Guinea was one of three West African nations hit hardest by Ebola beginning in 2014. Researchers are running two parallel studies of the same vaccine in Sierra Leone and Liberia, the other epicenter countries.
The vaccine used in the study, known as rVSV-ZEBOV and licensed by Merck, involves just a single shot. Both the U.S. Food and Drug Administration and the European Medicines Agency have designated it for streamlined regulatory approval. A number of other vaccines — developed by GlaxoSmithKline and the Beijing Institute of Biotechnology, among other groups — also have shown promise and are advancing in human trials.
The Guinea trial, described in the Lancet, used an approach known as “ring vaccination,” which the researchers described as the same approach used to eradicate smallpox. It involves tracing all individuals who may have been in contact with every new person diagnosed with the virus, from relatives who live in the same household to visitors and those who may have been in close contact with the infected person's clothes or linens. In some cases, contacts of contacts also were considered to be at risk.
Ultimately, researchers identified 117 “rings,” or clusters of people, for the study. Each was made up of an average of 80 people.
At the beginning of the trial, which took place in 2015 when the virus was still actively spreading in the region, the rings were randomly divided into two groups. One was to get the vaccine immediately and the other after a three-week delay. When the first results showed that the vaccine was working, everyone was offered it immediately. Those 18 and older got it initially, then children older than 6.
The results were striking: In the group of 5,837 people who received the vaccine immediately, there were zero Ebola cases. In the other group, which included those who got a delayed vaccination as well as those who were never vaccinated, there were 23 cases.
Kieny and research team members from Guinea’s Health Ministry and other international partners also noted that vaccination appeared to create a type of “herd immunity” that indirectly protected people who had not been vaccinated.
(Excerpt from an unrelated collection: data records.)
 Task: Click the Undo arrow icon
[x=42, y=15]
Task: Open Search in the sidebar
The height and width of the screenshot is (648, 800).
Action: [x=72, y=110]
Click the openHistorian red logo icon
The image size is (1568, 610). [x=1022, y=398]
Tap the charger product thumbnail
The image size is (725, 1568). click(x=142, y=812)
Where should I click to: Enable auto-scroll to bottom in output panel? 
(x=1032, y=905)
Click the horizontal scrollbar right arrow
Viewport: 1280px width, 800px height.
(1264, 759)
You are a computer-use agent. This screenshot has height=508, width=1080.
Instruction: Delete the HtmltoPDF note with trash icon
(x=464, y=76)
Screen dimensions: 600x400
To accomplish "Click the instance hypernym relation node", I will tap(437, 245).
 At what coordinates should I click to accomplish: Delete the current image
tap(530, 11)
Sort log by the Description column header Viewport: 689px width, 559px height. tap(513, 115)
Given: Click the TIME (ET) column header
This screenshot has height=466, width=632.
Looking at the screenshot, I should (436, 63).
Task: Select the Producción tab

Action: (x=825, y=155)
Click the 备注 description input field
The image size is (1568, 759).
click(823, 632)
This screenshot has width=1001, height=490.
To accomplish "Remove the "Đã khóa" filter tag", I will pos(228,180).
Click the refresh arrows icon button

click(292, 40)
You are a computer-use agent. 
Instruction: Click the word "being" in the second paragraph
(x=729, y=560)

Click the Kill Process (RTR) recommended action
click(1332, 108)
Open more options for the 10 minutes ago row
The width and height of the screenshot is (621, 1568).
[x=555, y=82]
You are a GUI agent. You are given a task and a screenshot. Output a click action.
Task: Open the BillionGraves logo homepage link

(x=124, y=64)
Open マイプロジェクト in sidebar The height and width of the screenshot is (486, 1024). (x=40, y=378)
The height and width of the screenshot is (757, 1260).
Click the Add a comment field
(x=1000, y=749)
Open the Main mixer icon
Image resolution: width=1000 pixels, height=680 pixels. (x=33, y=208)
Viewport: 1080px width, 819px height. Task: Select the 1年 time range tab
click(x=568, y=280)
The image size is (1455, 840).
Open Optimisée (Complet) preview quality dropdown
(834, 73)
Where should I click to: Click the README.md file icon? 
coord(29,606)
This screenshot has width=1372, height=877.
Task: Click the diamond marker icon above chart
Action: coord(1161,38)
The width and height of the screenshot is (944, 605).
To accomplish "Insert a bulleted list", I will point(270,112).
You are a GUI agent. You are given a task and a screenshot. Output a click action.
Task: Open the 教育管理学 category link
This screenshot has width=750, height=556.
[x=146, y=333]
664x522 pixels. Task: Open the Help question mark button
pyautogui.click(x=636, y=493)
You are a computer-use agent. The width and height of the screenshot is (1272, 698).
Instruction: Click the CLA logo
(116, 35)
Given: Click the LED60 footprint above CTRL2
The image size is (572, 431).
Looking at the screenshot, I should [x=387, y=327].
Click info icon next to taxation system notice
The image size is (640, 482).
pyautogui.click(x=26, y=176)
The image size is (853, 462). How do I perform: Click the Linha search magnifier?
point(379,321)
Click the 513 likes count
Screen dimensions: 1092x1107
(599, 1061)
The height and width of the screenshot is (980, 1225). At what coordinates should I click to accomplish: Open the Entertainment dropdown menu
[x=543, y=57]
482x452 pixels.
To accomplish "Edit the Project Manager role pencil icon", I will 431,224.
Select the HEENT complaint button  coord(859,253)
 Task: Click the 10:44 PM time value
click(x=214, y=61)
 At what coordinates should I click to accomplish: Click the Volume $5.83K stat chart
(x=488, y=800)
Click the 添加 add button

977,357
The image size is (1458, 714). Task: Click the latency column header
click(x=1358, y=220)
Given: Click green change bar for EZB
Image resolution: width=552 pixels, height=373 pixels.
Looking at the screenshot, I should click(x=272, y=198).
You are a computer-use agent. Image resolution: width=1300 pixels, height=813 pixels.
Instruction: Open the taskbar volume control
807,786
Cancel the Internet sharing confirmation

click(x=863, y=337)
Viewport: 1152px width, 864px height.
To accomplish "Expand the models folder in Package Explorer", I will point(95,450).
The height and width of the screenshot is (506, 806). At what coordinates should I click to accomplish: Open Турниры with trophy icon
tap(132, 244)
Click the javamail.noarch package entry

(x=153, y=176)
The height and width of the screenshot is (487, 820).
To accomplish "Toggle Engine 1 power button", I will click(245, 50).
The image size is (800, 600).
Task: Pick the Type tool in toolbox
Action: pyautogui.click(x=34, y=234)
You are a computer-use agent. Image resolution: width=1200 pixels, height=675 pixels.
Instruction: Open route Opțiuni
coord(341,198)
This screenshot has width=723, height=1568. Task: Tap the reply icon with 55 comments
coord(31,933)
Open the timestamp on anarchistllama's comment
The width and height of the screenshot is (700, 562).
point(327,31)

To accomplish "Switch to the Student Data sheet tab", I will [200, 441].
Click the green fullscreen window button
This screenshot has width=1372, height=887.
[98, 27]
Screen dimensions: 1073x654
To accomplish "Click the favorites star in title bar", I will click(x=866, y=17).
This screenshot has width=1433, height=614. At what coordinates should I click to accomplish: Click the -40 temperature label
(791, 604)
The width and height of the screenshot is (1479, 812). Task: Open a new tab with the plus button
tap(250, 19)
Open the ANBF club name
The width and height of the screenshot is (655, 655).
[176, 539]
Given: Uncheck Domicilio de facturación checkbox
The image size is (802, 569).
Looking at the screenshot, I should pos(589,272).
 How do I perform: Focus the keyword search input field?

But more research will be needed to confirm this theory, they said.
Two serious adverse events were reported after vaccination, with one participant spiking a fever and another suffering an allergic reaction. Everyone else either reported no side effects or very mild ones such as headache, fatigue and muscle pain. No effects were long term.
Despite researchers' caution that more studies are needed to confirm the vaccine's safety for children and other vulnerable groups, such as individuals with HIV, they already are making plans to accelerate its rollout should future trials further confirm safety and effectiveness. Merck has committed to having 300,000 emergency doses available soon and to submit the licensing application to regulatory authorities by the end of 2017.
In a commentary piece — optimistically titled “First Ebola virus vaccine to protect human beings?" — virologist Thomas Geisbert of the University of Texas wrote that the study data were so strong that it seemed likely that the vaccine “probably contributed to controlling the 2013–16 outbreak of Ebola virus disease in Guinea."
As encouraged as he seemed by the study, Geisbert also raised a number of questions. Researchers still don't know whether the vaccine is long-lasting, he said, asking, “Is it still protective, for example, 2-3 years after the vaccination?” He also noted that safety questions came up in the early testing.
Still, he wrote, “After 40 years we appear to now have an effective vaccine for Ebola virus disease to build upon.”